Task prompt: Of all the lines in the entries, how many carry the word "computer"? The reply is that number and no more.
(Supplied records begins)
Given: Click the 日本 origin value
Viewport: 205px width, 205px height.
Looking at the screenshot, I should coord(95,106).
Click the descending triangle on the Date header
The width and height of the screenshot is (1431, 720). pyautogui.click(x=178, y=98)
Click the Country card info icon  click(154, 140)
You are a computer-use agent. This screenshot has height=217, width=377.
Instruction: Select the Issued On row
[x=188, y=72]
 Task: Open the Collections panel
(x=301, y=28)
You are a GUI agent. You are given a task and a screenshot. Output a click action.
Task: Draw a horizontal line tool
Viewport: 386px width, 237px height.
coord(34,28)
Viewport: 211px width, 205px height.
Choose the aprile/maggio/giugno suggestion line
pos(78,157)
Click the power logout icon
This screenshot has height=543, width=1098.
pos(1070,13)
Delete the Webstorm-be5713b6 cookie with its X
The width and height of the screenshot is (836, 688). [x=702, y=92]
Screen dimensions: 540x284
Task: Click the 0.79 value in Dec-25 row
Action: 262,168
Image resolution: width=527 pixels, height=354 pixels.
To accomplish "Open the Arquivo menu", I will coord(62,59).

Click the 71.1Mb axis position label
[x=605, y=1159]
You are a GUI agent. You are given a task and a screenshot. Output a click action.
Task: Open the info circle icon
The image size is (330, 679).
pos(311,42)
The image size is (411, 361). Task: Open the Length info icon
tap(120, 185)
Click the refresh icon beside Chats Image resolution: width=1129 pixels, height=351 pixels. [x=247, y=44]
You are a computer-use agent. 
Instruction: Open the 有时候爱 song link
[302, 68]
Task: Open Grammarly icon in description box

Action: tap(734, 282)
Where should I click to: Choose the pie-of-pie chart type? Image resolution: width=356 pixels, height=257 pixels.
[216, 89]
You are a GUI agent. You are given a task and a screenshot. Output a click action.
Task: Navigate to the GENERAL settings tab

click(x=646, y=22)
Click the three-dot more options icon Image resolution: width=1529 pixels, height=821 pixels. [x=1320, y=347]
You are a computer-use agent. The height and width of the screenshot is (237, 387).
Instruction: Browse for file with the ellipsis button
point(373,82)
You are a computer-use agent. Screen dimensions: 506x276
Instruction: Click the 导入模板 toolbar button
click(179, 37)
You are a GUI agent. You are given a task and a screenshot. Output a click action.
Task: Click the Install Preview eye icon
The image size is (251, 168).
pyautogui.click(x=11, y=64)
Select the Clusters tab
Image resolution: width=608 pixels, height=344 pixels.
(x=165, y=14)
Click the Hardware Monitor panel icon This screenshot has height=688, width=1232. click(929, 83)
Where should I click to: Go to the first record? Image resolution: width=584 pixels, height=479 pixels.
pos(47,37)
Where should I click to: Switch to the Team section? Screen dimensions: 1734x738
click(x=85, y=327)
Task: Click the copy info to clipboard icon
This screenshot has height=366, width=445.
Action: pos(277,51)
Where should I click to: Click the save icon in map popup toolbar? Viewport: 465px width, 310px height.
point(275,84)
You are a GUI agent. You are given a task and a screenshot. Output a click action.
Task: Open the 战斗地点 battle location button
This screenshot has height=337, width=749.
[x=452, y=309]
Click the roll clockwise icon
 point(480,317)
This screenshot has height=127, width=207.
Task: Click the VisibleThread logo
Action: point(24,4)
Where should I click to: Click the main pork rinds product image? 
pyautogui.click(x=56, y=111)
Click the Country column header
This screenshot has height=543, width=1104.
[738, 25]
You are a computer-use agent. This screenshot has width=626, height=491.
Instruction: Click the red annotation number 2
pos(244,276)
(Supplied records ends)
Written reply: 5